Because sound travels so powerfully in the sea, sound is a natural way for people to experience and learn about the ocean environment and its inhabitants that produce sound.  Toward enriching public experience and understanding of the ocean soundscape, and its importance in research and conservation, this project develops and deploys exhibits.  Working with NOAA’s Monterey Bay National Marine Sanctuary (MBNMS), as well as academic and non-profit partners, we have deployed resident exhibits in multiple locations.  For expanded outreach we also deploy a mobile sound system that enriches public engagement.

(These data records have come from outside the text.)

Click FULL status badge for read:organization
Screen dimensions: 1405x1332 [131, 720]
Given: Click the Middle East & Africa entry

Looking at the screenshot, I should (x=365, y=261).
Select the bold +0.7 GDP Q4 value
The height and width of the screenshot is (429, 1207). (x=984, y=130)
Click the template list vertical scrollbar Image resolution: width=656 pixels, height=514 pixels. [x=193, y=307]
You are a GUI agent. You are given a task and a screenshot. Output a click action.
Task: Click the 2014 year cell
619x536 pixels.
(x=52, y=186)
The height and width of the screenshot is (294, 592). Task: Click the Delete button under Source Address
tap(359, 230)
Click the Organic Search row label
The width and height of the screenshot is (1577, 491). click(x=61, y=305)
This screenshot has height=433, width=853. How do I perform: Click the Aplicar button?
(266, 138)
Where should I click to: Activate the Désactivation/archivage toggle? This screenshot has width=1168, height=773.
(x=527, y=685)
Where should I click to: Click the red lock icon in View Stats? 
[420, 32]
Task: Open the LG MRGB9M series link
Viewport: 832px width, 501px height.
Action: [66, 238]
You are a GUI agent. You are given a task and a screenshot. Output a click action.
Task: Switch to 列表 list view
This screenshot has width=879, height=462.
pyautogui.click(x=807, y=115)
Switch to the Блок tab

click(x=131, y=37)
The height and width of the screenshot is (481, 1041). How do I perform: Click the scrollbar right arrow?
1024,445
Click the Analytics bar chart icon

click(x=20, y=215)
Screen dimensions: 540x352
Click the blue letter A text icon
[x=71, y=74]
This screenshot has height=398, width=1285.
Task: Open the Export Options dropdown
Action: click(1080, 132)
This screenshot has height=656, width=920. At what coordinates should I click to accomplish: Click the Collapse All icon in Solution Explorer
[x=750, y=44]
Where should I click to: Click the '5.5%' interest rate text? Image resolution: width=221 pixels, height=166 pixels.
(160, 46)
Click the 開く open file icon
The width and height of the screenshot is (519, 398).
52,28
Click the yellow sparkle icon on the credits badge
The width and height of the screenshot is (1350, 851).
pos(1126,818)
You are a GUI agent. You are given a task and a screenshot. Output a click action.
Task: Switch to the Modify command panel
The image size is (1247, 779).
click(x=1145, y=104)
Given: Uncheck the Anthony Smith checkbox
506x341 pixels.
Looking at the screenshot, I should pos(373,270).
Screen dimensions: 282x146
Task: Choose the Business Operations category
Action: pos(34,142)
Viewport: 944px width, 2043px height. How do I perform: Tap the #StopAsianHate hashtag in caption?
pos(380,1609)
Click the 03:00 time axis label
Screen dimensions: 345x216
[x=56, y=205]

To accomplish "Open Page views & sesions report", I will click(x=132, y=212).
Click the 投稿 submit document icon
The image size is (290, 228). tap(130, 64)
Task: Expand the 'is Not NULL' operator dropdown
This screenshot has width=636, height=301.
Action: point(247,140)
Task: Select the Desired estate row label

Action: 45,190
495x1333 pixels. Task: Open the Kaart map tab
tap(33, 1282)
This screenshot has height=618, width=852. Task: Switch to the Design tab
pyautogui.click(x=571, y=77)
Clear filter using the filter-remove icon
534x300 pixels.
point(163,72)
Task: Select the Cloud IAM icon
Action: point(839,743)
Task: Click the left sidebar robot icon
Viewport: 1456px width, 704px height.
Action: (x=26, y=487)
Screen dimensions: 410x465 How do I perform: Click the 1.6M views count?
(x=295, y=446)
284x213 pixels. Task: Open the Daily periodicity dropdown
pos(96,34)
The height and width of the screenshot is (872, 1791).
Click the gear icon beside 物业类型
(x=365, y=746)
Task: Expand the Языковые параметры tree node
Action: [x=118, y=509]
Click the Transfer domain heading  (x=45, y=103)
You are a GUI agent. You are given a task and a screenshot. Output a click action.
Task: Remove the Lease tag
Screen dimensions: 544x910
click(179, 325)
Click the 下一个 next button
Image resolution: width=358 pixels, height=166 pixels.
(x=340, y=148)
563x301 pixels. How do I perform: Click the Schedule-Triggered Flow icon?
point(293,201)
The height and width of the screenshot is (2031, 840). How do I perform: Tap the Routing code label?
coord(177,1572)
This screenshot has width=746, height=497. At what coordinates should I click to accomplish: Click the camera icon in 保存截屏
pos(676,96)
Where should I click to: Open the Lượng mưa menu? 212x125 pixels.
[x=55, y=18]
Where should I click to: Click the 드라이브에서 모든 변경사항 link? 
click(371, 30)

We can dunk our heads below the ocean surface and hear sound.  However, the human auditory system did not evolve for listening optimally in water.  Further, if we are near the coast, what we hear below the surface will be influenced by noise sources that can obscure the greater soundscape of the sea.  For these reasons, representation of the ocean soundscape benefits from high-quality hydrophone recordings acquired away from the coast.  At the MARS cabled observatory we can hear biodiversity in the sounds produced by mammals and fish, and we can track anthropogenic noise that can interfere with marine animals’ use of sound in essential life activities.  Representation of the soundscape benefits from capable speakers that can translate low-pitch sounds, such as those produced by gigantic whales and earthquakes, into air movement that we can feel.